Your instructions: In the entries below, find the line with "The width and height of the screenshot is (839, 415)." and the line with "Viewport: 783px width, 537px height.". Reproduce those two lines and every line between them exactly, and nothing more.

╭─ Records for the task

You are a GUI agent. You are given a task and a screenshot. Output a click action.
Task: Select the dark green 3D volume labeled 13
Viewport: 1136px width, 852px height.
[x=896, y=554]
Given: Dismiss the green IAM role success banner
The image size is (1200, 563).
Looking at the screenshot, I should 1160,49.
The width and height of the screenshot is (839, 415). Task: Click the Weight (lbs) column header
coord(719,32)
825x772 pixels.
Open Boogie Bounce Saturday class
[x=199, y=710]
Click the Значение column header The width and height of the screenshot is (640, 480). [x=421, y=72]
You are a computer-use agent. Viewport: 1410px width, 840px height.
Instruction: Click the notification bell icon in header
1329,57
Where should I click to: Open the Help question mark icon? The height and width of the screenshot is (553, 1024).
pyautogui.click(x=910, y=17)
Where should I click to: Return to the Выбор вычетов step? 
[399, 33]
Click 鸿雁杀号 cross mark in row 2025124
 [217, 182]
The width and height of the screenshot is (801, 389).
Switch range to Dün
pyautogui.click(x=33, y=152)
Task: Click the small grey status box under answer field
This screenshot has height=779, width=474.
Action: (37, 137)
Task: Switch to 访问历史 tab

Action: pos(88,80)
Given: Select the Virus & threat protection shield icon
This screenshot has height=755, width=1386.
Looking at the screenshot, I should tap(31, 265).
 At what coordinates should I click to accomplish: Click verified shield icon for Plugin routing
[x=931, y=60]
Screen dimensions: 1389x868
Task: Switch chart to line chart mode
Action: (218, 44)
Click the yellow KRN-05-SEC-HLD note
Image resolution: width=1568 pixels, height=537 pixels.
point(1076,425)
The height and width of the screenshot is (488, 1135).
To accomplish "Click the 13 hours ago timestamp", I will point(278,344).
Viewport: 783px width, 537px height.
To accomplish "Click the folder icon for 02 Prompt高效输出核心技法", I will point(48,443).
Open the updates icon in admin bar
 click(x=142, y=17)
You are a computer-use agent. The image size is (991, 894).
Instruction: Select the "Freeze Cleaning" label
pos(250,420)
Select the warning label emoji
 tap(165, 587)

╰─

Solution to the exercise:
The width and height of the screenshot is (839, 415). Task: Click the Weight (lbs) column header
coord(719,32)
825x772 pixels.
Open Boogie Bounce Saturday class
[x=199, y=710]
Click the Значение column header The width and height of the screenshot is (640, 480). [x=421, y=72]
You are a computer-use agent. Viewport: 1410px width, 840px height.
Instruction: Click the notification bell icon in header
1329,57
Where should I click to: Open the Help question mark icon? The height and width of the screenshot is (553, 1024).
pyautogui.click(x=910, y=17)
Where should I click to: Return to the Выбор вычетов step? 
[399, 33]
Click 鸿雁杀号 cross mark in row 2025124
 [217, 182]
The width and height of the screenshot is (801, 389).
Switch range to Dün
pyautogui.click(x=33, y=152)
Task: Click the small grey status box under answer field
This screenshot has height=779, width=474.
Action: (37, 137)
Task: Switch to 访问历史 tab

Action: pos(88,80)
Given: Select the Virus & threat protection shield icon
This screenshot has height=755, width=1386.
Looking at the screenshot, I should tap(31, 265).
 At what coordinates should I click to accomplish: Click verified shield icon for Plugin routing
[x=931, y=60]
Screen dimensions: 1389x868
Task: Switch chart to line chart mode
Action: (218, 44)
Click the yellow KRN-05-SEC-HLD note
Image resolution: width=1568 pixels, height=537 pixels.
point(1076,425)
The height and width of the screenshot is (488, 1135).
To accomplish "Click the 13 hours ago timestamp", I will point(278,344).
Viewport: 783px width, 537px height.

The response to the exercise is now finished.